Mercredi, a débuté au tribunal du 1er arrondissement de Prague le procès de trois membres du collectif artistique Ztohoven. Ce n’est de loin pas la première fois que plusieurs de ses membres se retrouvent ainsi devant la justice pourr un de leurs faits d’armes mémorables. Le dernier en date, en septembre 2015 : le remplacement de l'étendard présidentiel flottant sur le Château de Prague par un caleçon géant de couleur rouge, ce dernier étant censé dénoncer les collusions par trop criantes du président tchèque avec la Russie et la Chine. Retour sur cette « caleçonnade » et ses conséquences.

L'étendard officiel du président,  photo: Filip Jandourek,  ČRo
C’est vêtus d’élégantes vestes à brandebourgs, évoquant celles que portaient au XIXe siècle les Tchèques souhaitant manifester leur patriotisme à l’époque du réveil national, qu’ont comparu, mercredi, au tribunal du 1er arrondissement de Prague, trois membres du collectif artistique Ztohoven. Accusés de vol, de dégradation du bien d’autrui et de troubles à l’ordre public, Matěj Hájek, David Hons et Filip Crhák ont d’emblée annoncé la couleur : ils ont dénoncé la partialité de la juge chargée de leur affaire, dans la mesure où celle-ci est nommée par le président tchèque, mais, en bons plaisantins, lui ont également remis un petit présent.

Deux jours avant le début du procès, le groupe Ztohoven avait annoncé avoir découpé en 1152 morceaux l’étendard officiel du président de la République, censé s’être « envolé » pendant leur intervention sur le toit du Château de Prague, et vouloir les diffuser par la poste à des gens choisis au hasard. La juge a ainsi reçu un de ces 1152 morceaux.

Les morceaux l'étendard officiel du président,  photo: ČTK
Si la destruction d’un symbole national comme cet étendard pourrait leur valoir d’autres poursuites, ce n’était pas la raison de leur comparution mercredi. Les membres du groupe Ztohoven reconnaissent avoir causé des dégâts lors de leur coup d’éclat, se disent prêts à rembourser une partie des dommages, mais réfutent la somme de près de 100 000 couronnes avancée (environ 3 700 euros). De même que les dommages et intérêts à hauteur de 300 000 couronnes réclamés par le Château de Prague (plus de 11 000 euros). Milan Pokorný est l’avocat du groupe :

« En ce qui concerne les prétendus dégâts sur la toiture, c’était clairement involontaire. Ils sont tout-à-fait prêts à assumer leurs responsabilités et à rembourser les dégâts réels causés sur le toit par leur action. Ils sont prêts à rembourser tous les dégâts dont ils sont responsables, mais évidemment ils ne veulent pas payer pour quelque chose qu’ils n’ont pas fait. »

Le collectif Ztohoven,  photo: ČTK
Le collectif Ztohoven est un habitué des tribunaux.
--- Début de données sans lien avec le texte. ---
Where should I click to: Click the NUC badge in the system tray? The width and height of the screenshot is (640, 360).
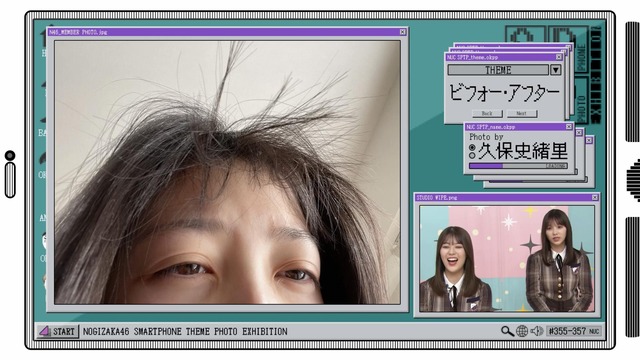(594, 331)
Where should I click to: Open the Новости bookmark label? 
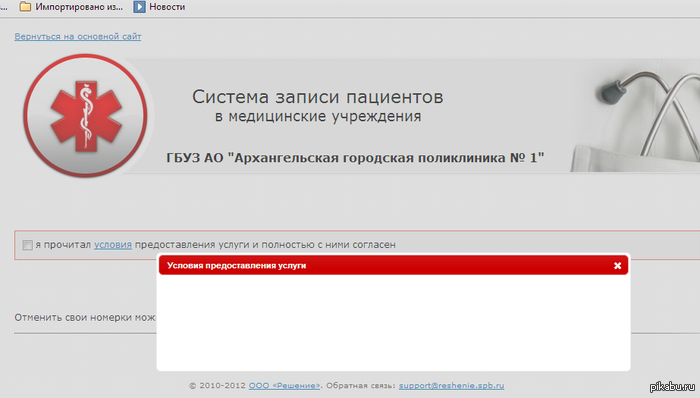pos(167,7)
Depuis plus d’une dizaine d’années, les membres de ce groupe à géométrie variable, mais dont une des figures-phare est l’artiste David Hons, plus connu sous son pseudo Roman Týc, mènent des actions coup de poing qui, à chaque fois, sont censées questionner notre rapport à la réalité, aux médias, ou au pouvoir, de manière générale à toutes les sortes de manipulation. Ils s’étaient surtout fait connaître en 2005 avec l’affaire du champignon atomique qui n’était toutefois pas leur première intervention : les spectateurs de la télévision publique découvraient alors, médusés, dans un programme matinal où la campagne est filmée en direct par des caméras téléguidées, une explosion atomique au milieu de ce paysage bucolique. Ce hacking de la télévision tchèque avait fait connaître les Ztohoven hors des frontières de leur pays. Et depuis, ils ont régulièrement fait la une des journaux par leurs performances artistiques engagées.
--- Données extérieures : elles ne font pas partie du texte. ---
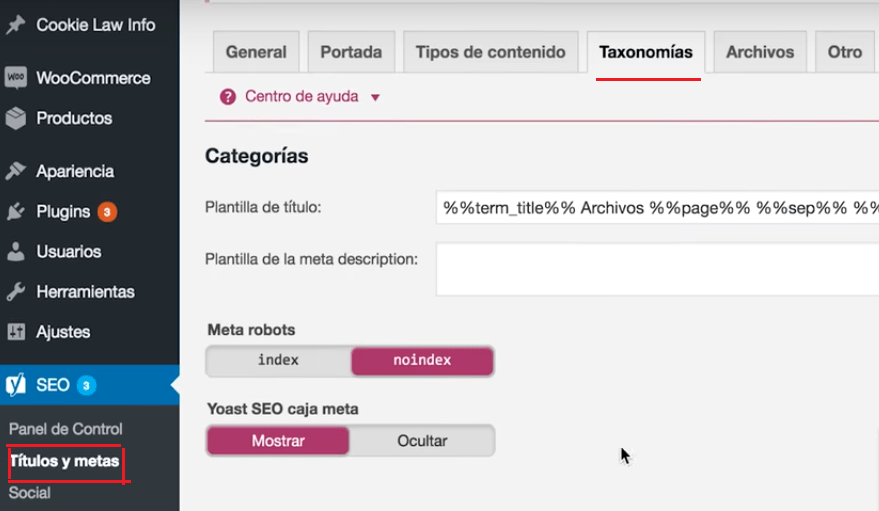
Task: Click the Cookie Law Info pin icon
Action: click(x=15, y=25)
Photo: Archives du groupe Ztohoven
En septembre dernier, ils remplacent ainsi l’étendard présidentiel du Château de Prague,par un caleçon rouge géant, pour dénoncer « un président qui n'a honte de rien ». Comme toutes leurs interventions dans l’espace public, le collectif revendique avant tout la liberté artistique, comme le rappelle leur porte-parole Petr Žílka :

« Ce qui est essentiel, c’est de savoir si le tribunal reconnaîtra ou pas qu’il s’agit là d’une forme légitime d’expression artistique et donc, que cette histoire n’a rien à faire devant une cour criminelle. »

Et c’est d’ailleurs la ligne de défense de leur avocat Milan Pokorný :

« Mes clients se considèrent comme innocents, car ils estiment que leur action relève du droit à la liberté d’expression. »

Mais du côté du Château de Prague, on n’a guère goûté à cette farce politique et artistique, le premier concerné par le message, le chef de l’Etat tchèque, estimant que leur action était « l’expression de la bêtise extrême » des membres du groupe. Et encore moins le découpage en petits morceaux de l’étendard, qualifié de « cochonnerie » par le porte-parole de Miloš Zeman. A l’époque, l’épisode avait coûté son poste au chef de la sécurité présidentielle, ainsi qu’à deux autres personnes.

L’audience de mercredi, au tribunal du 1er arrondissement de Prague, s’est achevée par l’ajournement temporaire du procès. Le prochain rendez-vous des membres du groupe Ztohoven, ce sera en août prochain.